# [TEXTO]
Saint-Exupéry aterrissa,
finalmente
Seu desaparecimento gerou um fascínio agora
revivido com a descoberta de destroços de seu avião. Stacy Schiff — The New York Times — abril de 2004
Durante quase 60 anos, a lenda de Antoine de
Saint-Exupéry, o aviador e autor de O Pequeno Príncipe, eclipsou a vida. Coisas
mais substanciais e valiosas desapareceram - Atlântida, Santo Graal, 18 minutos
e meio de uma fita da Casa Branca -, mas poucas geraram o fascínio eternamente
associado ao escritor que, tomando emprestado um truque de sua criação mais
conhecida, simplesmente desvaneceu-se no ar.
Às 8h45 de 31 de julho de 1944, Saint-Exupéry
decolou da Córsega numa missão de reconhecimento sobre a França ocupada. Devia
estar de volta à 0h30. Às 3h30, foi oficialmente dado como desaparecido. Em
abril de 1945, uma missa foi celebrada em sua homenagem.
Mas ele nunca morreu exatamente. Ao ler sobre seu
desaparecimento, Anne Morrow Lindbergh pôs o dedo na ferida que isso causou. Há
uma terrível diferença, escreveu ela, entre "desaparecido e morto".
Há também uma receita não tão secreta do que se transforma numa lenda.
Os destroços de um avião retirado do Mediterrâneo
foram identificados em abril de 2004 como da aeronave de Saint-Exupéry. Já se
sabia da probabilidade de que o Lockheed P-38 estivesse a poucos quilômetros da
costa de Marselha, de onde, em 1988, um pescador retirou de sua rede o
bracelete de prata que identificava o piloto. Esta descoberta soluciona um
mistério sobre o fim de Saint-Exupéry: ele estava onde se supunha que
estivesse. As instruções que tinha naquele dia o teriam levado a voar sobre
Lyon e foi na volta à Córsega que seu P-38 mergulhou no oceano.
É improvável que o motivo da queda seja resolvido
pelos destroços; mas não se pode dizer que o acidente tenha sido inesperado.
Saint-Exupéry era o recordista de quase desastres da sua esquadrilha. Tendo se
empenhado numa campanha para conseguir sua volta à ativa, pilotava um avião
dentro do qual não cabia e no qual não podia voar confortavelmente. Não
conseguia se comunicar com a torre de controle em inglês. A operação dos freios
hidráulicos eram também um desafio para ele. Costumava confundir pés com
metros.

# [EXERCÍCIOS]
[A] Imprima o trecho do texto sobre Saint-Exupéry que começa em "Às 8h45 de 31" e termina em "transforma numa lenda.".
[B] Segundo o texto sobre Saint-Exupéry, a que horas ele decolou da Córsega em 31 de julho de 1944?

# [DADOS FORNECIDOS]
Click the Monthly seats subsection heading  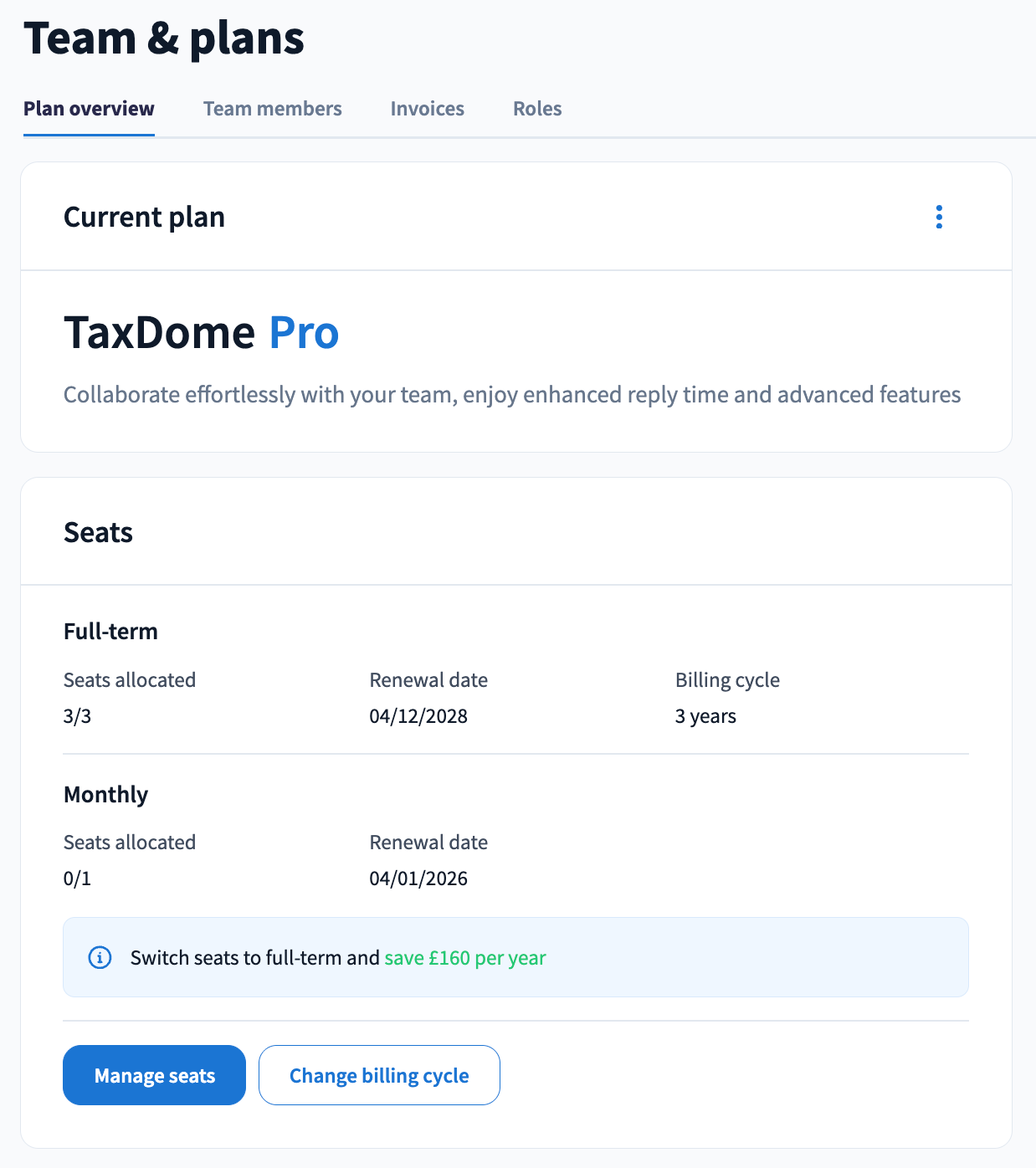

# [RESPOSTAS]
[A]
Às 8h45 de 31 de julho de 1944, Saint-Exupéry
decolou da Córsega numa missão de reconhecimento sobre a França ocupada. Devia
estar de volta à 0h30. Às 3h30, foi oficialmente dado como desaparecido. Em
abril de 1945, uma missa foi celebrada em sua homenagem.
Mas ele nunca morreu exatamente. Ao ler sobre seu
desaparecimento, Anne Morrow Lindbergh pôs o dedo na ferida que isso causou. Há
uma terrível diferença, escreveu ela, entre "desaparecido e morto".
Há também uma receita não tão secreta do que se transforma numa lenda.

[B] Às 8h45.